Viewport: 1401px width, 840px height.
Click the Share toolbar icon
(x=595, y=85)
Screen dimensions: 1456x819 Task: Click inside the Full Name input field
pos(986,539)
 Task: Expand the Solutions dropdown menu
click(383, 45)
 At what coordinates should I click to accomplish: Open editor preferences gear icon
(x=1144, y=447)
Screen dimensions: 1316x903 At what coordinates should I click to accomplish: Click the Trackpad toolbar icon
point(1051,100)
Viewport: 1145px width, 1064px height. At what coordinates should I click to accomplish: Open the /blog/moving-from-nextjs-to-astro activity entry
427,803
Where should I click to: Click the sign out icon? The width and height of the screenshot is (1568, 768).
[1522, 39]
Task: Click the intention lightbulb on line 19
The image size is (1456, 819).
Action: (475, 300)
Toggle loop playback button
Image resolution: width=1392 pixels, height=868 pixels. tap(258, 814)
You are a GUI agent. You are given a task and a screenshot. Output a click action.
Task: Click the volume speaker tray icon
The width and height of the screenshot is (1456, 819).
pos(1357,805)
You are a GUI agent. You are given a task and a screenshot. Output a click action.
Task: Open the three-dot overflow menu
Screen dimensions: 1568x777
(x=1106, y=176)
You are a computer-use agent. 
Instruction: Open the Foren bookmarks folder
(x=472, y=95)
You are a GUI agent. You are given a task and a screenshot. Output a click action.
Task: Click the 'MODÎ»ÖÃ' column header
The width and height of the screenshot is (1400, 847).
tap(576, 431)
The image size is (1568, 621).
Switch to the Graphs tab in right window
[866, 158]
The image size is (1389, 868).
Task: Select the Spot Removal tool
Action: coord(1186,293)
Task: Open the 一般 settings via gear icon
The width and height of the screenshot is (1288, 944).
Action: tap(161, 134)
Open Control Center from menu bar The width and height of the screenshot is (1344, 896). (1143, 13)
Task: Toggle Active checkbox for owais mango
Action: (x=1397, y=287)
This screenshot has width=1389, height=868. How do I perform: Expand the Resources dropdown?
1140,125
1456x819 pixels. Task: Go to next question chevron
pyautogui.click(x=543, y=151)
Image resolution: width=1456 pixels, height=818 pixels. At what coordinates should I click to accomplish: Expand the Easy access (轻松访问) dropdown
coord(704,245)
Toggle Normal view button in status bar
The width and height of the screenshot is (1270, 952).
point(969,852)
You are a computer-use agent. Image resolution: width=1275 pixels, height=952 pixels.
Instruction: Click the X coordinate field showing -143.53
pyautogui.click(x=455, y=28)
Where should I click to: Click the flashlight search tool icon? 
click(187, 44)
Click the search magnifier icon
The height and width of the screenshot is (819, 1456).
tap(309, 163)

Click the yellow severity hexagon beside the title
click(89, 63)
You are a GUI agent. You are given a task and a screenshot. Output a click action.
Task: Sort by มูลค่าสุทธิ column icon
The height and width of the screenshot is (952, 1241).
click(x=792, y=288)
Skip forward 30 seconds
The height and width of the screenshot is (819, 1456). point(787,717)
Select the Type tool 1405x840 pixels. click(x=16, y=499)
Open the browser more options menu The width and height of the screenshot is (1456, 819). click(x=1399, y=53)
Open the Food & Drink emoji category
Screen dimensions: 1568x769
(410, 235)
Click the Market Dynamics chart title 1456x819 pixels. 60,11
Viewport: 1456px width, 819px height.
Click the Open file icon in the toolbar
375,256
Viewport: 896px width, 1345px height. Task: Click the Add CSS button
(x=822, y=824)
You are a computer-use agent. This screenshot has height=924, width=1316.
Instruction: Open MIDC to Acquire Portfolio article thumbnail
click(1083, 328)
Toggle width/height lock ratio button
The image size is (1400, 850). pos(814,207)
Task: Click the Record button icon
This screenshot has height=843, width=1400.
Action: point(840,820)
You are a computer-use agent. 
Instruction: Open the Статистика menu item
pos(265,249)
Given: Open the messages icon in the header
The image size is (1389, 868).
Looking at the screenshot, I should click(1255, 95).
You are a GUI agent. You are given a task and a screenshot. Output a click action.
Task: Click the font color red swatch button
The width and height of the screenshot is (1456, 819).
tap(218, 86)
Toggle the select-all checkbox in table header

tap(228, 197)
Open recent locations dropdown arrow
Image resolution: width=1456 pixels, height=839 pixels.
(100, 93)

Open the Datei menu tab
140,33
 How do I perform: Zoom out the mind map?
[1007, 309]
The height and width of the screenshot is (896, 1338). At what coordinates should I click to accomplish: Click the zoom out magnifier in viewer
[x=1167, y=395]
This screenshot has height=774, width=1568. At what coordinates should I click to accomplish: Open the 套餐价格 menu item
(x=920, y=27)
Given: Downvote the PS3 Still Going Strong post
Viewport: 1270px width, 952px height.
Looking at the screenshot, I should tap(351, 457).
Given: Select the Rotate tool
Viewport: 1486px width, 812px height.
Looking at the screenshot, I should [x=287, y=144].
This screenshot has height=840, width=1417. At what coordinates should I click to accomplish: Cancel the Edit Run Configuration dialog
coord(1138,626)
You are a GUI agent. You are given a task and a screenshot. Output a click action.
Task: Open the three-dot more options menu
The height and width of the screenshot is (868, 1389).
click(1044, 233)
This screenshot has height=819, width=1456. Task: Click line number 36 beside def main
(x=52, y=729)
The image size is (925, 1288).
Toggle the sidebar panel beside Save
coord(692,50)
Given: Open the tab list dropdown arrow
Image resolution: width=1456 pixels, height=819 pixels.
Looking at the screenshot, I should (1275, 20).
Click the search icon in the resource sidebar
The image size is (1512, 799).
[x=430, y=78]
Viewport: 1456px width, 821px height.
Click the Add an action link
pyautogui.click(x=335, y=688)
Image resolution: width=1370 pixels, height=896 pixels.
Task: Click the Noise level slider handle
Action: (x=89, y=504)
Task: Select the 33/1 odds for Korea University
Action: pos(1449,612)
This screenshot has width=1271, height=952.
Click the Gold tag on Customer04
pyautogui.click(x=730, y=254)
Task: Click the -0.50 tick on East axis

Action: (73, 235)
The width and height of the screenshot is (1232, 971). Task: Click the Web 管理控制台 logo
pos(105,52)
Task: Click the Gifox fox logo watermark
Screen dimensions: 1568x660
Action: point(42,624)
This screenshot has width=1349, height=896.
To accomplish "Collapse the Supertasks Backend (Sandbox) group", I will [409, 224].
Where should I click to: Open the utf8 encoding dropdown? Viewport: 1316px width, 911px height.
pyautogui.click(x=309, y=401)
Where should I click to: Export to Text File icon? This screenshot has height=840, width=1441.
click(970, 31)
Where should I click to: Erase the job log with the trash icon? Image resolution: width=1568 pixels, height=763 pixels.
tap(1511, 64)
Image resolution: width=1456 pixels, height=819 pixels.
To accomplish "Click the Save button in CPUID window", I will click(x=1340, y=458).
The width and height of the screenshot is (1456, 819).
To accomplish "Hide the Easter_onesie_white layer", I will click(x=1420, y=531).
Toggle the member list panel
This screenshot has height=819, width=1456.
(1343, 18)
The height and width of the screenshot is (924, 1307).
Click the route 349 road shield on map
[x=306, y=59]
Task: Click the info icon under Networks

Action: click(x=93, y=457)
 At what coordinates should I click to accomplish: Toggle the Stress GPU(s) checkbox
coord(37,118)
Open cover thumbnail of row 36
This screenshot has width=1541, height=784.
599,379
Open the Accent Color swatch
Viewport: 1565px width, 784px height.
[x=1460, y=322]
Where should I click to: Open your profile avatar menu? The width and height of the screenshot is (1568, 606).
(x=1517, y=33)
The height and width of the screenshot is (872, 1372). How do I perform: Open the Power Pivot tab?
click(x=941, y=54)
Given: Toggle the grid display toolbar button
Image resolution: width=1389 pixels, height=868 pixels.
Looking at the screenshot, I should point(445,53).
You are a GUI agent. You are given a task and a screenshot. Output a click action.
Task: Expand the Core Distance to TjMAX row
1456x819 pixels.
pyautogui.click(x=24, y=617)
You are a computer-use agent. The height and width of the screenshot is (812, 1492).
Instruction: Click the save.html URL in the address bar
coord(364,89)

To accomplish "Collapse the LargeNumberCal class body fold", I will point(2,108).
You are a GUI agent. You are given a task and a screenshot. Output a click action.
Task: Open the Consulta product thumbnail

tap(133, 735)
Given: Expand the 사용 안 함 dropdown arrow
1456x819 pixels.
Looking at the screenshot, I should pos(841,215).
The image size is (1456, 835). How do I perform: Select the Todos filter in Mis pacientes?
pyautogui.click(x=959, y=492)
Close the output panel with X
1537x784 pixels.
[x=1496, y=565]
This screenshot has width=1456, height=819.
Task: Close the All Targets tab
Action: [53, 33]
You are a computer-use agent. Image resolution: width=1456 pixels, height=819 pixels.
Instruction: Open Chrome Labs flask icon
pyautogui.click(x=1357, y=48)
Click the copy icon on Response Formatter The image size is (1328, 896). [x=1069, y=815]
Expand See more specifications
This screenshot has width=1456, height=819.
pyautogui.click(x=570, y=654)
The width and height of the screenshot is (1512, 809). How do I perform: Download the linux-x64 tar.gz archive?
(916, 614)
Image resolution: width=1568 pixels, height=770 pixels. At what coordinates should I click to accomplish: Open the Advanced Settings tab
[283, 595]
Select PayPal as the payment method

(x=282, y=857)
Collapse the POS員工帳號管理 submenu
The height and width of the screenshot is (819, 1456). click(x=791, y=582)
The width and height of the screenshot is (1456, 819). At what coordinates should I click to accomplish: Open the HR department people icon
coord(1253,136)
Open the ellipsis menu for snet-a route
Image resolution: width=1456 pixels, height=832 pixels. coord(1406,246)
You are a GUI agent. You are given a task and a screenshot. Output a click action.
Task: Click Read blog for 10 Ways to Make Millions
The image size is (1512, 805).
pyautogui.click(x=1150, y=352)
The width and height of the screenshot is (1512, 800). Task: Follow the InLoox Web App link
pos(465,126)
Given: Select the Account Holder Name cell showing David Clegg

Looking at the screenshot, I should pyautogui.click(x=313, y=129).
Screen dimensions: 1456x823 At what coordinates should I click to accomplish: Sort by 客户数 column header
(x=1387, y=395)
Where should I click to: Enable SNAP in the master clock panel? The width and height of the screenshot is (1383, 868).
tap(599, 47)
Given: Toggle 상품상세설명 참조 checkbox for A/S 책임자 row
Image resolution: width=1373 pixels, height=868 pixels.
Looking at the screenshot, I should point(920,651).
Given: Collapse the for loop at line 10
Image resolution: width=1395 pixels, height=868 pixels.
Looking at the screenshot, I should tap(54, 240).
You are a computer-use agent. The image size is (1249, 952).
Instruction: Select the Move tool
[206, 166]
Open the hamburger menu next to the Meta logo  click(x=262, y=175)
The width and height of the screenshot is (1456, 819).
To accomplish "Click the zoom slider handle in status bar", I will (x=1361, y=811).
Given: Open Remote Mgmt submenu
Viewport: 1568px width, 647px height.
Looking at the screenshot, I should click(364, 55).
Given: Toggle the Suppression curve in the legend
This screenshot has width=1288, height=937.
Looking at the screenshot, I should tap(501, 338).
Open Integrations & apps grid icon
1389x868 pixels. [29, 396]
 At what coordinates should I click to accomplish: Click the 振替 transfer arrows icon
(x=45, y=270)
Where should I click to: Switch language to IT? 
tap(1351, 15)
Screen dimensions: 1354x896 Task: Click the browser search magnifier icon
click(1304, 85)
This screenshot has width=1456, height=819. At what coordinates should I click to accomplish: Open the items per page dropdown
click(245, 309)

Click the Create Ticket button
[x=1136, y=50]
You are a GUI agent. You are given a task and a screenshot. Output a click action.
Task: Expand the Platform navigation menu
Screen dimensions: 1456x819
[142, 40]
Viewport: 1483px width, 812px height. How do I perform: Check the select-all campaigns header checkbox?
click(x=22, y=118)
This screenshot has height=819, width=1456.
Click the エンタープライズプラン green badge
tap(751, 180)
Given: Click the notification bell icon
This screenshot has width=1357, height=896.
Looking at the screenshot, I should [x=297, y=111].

• _Work instructions_
Return all lines from the data above with "status" in them.

• _Answer to this exercise_
Toggle Normal view button in status bar
To accomplish "Click the zoom slider handle in status bar", I will (x=1361, y=811).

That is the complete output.